Over a period of several months, federal prosecutors in San Francisco have brought indictments against California businessman Walter Liew and his wife Christina Liew for criminal conspiracy to commit espionage against DuPont, as well as other charges. Just prior to Xi's visit to the United States, the Justice Department brought espionage charges against the Pangang Group, a Chinese state-owned steel-making enterprise based in Sichuan province, and three of its subsidiaries.

Two executives of Pangang were originally detained in the United States as part of the espionage investigation, however, they were permitted to return to China prior to Vice President Xi's visit.

In addition to the Liews and Pangang, indictments were also brought against two former DuPont employees who were allegedly part of the industrial espionage ring. The U.S. Attorney for the Northern District of California, Melissa Haag, has vowed an aggressive campaign against Chinese industrial espionage and Walter Liew is accused of having as one of his Chinese interlocutors a current high-ranking member of the Chinese Communist Party Politburo.

To thicken the plot even further, Timothy Spitler, a former consultant to Liew and one-time DuPont chemical engineer, reportedly committed suicide in Reno, Nevada on January 30, just prior to the indictments being issued against Pangang and the two former DuPont employees. Spitler was scheduled to testify on behalf of the U.S. government against the Liews and the Chinese company. Few details have been published on the circumstances of Spitler's alleged suicide.

The high-stakes espionage between China and the United States concerns the mineral titanium oxide (TiO2), also known as titania, a mineral for which Spitler had expertise.

TiO2 has been at the forefront of Chinese research and development on titanium dioxide nano-photocyde technology that has been discovered by Chinese scientists to kill viruses and bacteria in air conditioning and waste water systems. Before China was devastated by the SARS and avian influenza outbreaks, Chinese scientists were light-years ahead of the United States and DuPont in research on nano-photocydes, especially at research centers in Fuzhou and Hong Kong. It was technology that the CIA, working through DuPont non-official cover intelligence agents, dearly wanted to get their hands on.

However, the U.S. industrial spies in China were not interested in TiO2 for safeguarding the environment but for something more in tune with U.S. interests: TiO2 is also an important component in military stealth technology that is used to defeat radar systems and a source for such strategic rare-earth minerals as neodymium, cerium, and lanthanum.
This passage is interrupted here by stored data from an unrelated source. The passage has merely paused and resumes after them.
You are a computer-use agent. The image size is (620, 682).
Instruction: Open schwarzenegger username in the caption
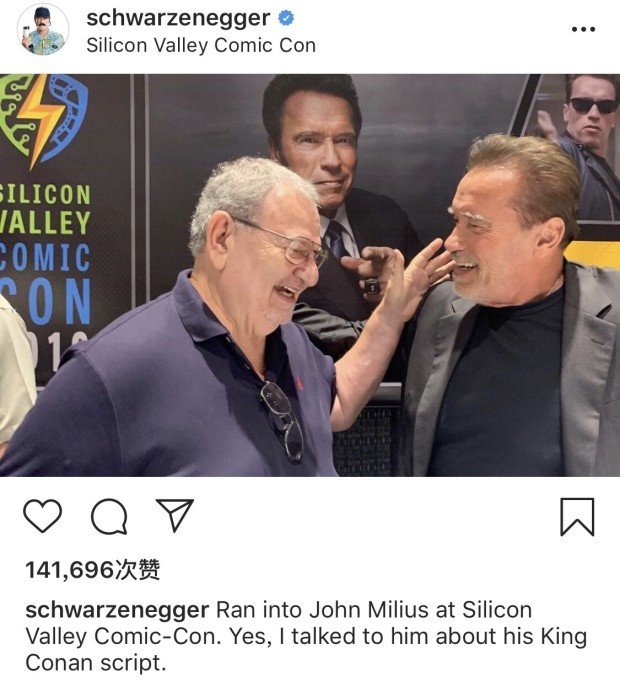(117, 610)
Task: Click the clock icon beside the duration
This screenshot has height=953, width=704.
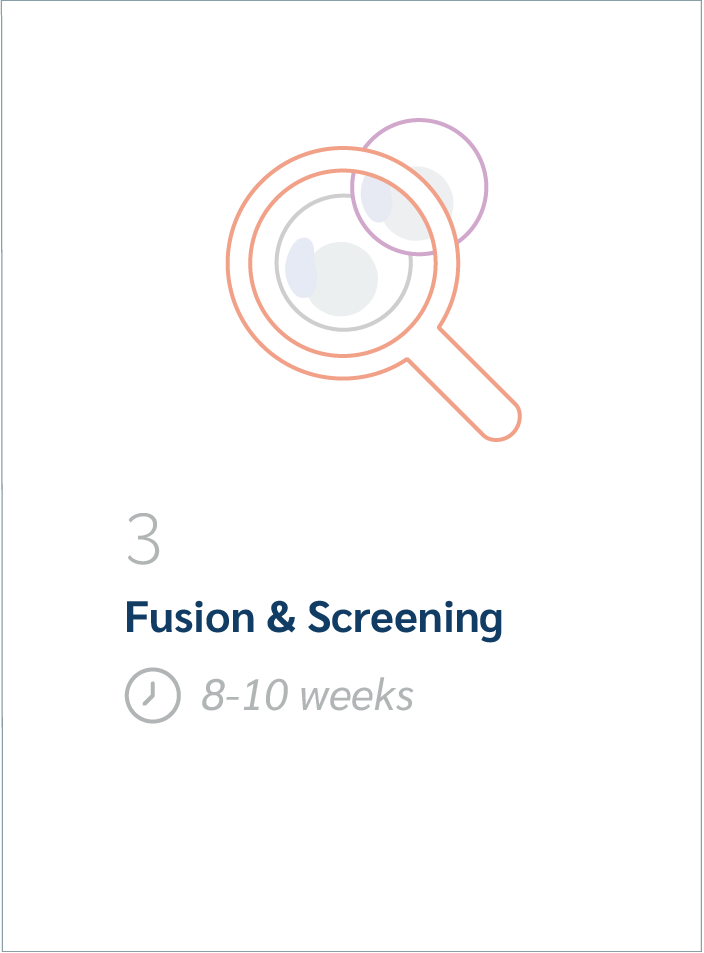Action: [x=153, y=695]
Spitler was a specialist in nanomaterials for DuPont and BHP Minerals. There are indications that in addition to supplying the FBI with information on the Liews and Pangang, he may have also stumbled across the CIA activities by DuPont China in acquiring secrets on Chinese stealth coating technology. Spitler's knowledge of such CIA activities under DuPont China cover, may have earned him a death sentence by the CIA's very active "wet affairs" element....

DuPont's own industrial espionage activities involving Chinese research and development into TiO2 is supplemented by DuPont's operations in Taiwan. DuPont maintains a large titanium dioxide plant in Kuan Yin, Taiwan. The CIA and its Office of Strategic Services (OSS) predecessor have long used DuPont for its weapons development programs in China. During World War II, DuPont produced for the OSS in China a high-explosive powder disguised as flour. The granular flour-like explosive, which matched the grayish Chinese wheat flour, was nicknamed "Aunt Jemima," and the flour could be baked into explosive biscuits and pancakes, which only became deadly when a detonator was attached to the baked goods.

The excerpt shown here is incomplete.